Visit iSpot southern Africa at http://www.ispot.org.za/ to find out more and begin making a difference by iSpotting.

Editor's Notes

About iSpot
iSpot in the UK is funded from The Big Lottery Fund’s £11.7 million grant to OPAL (Open Air Laboratories: http://www.opalexplorenature.org/) in which the OU is a partner.

About SANBI
The institute provides knowledge and information, gives planning and policy advice and pilots best-practice management models in partnership with stakeholders. SANBI engages in ecosystem restoration and rehabilitation, leads the human capital development strategy of the sector and manages the National Botanical Gardens as 'windows' to South Africa's biodiversity for enjoyment and education.

About The Open University
The Open University (OU) is the largest academic institution in the UK and a world leader in flexible distance learning. Since it began in 1969, the OU has taught more than 1.7 million students and has more than 264,000 current students, including 18,000 overseas.

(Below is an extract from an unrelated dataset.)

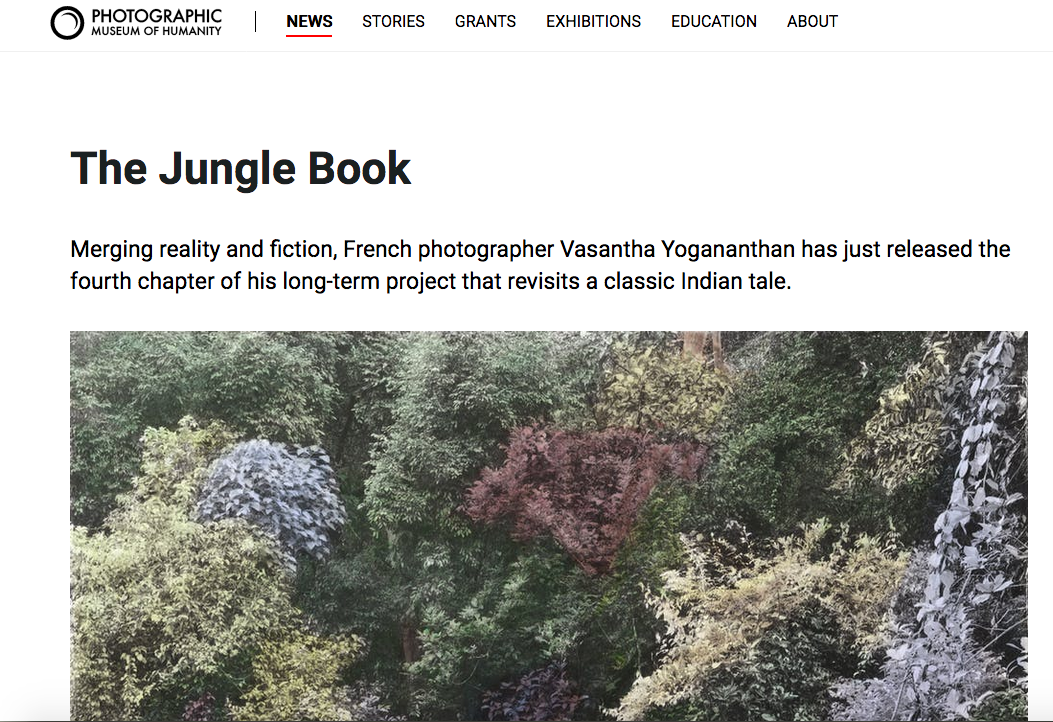Select EDUCATION in the top navigation
The image size is (1053, 722).
[714, 21]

Regarded as Britain’s major e-learning institution, the OU is a world leader in developing technology to increase access to education on a global scale. Its vast ‘open content portfolio’ includes free study units on OpenLearn, which has had more than 21 million visits, and materials on iTunes U, which has recorded over 50 million downloads. The OU has a 41 year partnership with the BBC which has moved from late-night lectures in the 1970s to prime-time programmes such as Frozen Planet, The Secret History of Our Streets and Empire.

About The OU in Africa
Launched in 2005, in direct response to requests from teacher education institutions across the region, TESSA (Teacher Education in Sub-Saharan Africa) is transforming the education of primary and secondary school teachers across Sub-Saharan Africa. Since launch, TESSA materials have been used to reach over 430,000 teachers, the programme has received over £4m in funding and we have won numerous awards.

HEAT is an accelerated and scalable Healthcare Education and Training programme for frontline healthcare workers, providing them with vital healthcare skills and enabling them to stay living and working in their communities while learning. The programme launched in Ethiopia in 2011, with £4m UNICEF funding and in close partnership with the Ethiopian Government, the World Health Organisation and AMREF. Discussions are now underway to replicate the model across sub-Saharan Africa, helping the region reach and train the 1 million additional health workers needed to reach its Millennium Development Goals.